Sin embargo, sigue habiendo "interrogantes sobre la voluntad y la capacidad (del gobierno griego) de poner en marcha" las reformas prometidas, reconoció Draghi, para quien "corresponde al gobierno de Atenas" disipar estas dudas.

Berlín no quiere oír hablar de la deuda

En Atenas, el primer ministro griego Alexis Tsipras, aparecía debilitado por la pérdida de su mayoría parlamentaria. El Parlamento ha aprobado cuatro reformas, entre ellas un aumento del IVA, conforme a las exigencias de los acreedores, pero al precio de muchas deserciones en las filas de la formación de izquierda Syriza.

El diario griego liberal Katherimini, que habla de "desgarro", apuesta por una remodelación ministerial. "Es evidente que el gobierno de Tsipras es ahora un gobierno minoritario", subrayó el diario de derecha Eleftheros Typos.

Los europeos empezarán a negociar un tercer rescate cuando el viernes los diputados del Bundestag, la cámara baja del parlamento alemán, otorgue el mandato al gobierno para negociar. Aunque la canciller Angela Merkel se enfrenta a un creciente descontento en su campo conservador, la luz verde en principio no está en peligro.
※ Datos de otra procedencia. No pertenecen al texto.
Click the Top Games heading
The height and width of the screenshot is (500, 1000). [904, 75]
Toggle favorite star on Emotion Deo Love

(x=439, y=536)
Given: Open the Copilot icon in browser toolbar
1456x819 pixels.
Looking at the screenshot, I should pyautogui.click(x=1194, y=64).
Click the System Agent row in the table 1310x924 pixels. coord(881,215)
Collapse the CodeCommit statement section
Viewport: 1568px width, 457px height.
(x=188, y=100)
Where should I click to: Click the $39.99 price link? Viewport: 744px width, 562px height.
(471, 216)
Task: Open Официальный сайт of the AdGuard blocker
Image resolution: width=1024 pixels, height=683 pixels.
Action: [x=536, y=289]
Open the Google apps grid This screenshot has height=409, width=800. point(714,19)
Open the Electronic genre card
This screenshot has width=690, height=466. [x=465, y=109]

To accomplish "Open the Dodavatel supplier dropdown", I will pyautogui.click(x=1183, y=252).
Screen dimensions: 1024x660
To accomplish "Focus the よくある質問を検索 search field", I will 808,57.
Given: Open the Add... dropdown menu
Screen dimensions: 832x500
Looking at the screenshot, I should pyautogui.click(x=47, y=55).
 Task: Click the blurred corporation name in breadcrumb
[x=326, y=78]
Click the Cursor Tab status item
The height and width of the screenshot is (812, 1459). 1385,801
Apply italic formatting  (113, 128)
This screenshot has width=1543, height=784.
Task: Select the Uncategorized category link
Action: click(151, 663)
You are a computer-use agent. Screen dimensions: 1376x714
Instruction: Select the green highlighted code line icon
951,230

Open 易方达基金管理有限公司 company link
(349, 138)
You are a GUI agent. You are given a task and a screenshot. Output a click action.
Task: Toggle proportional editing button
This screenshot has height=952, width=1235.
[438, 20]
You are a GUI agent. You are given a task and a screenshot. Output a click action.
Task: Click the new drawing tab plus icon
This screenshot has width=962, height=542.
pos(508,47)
En cambio, para Alemania, la eventual reducción de la deuda griega, que se eleva al 180% del PIB está prácticamente excluida. El Fondo Monetario Internacional (FMI) dejó atónitos a sus socios el martes al pretender condicionar su participación en el próximo programa de ayuda a que los europeos, principales acreedores de Grecia, alivien la deuda.

Esto podría pasar por una ampliación de los plazos o por una quita pura y simple, algo inimaginable para Berlín. "Una auténtica quita de la deuda es incompatible con la pertenencia a la unión monetaria", dijo hoy el ministro de Finanzas alemán Wolfgang Schäuble.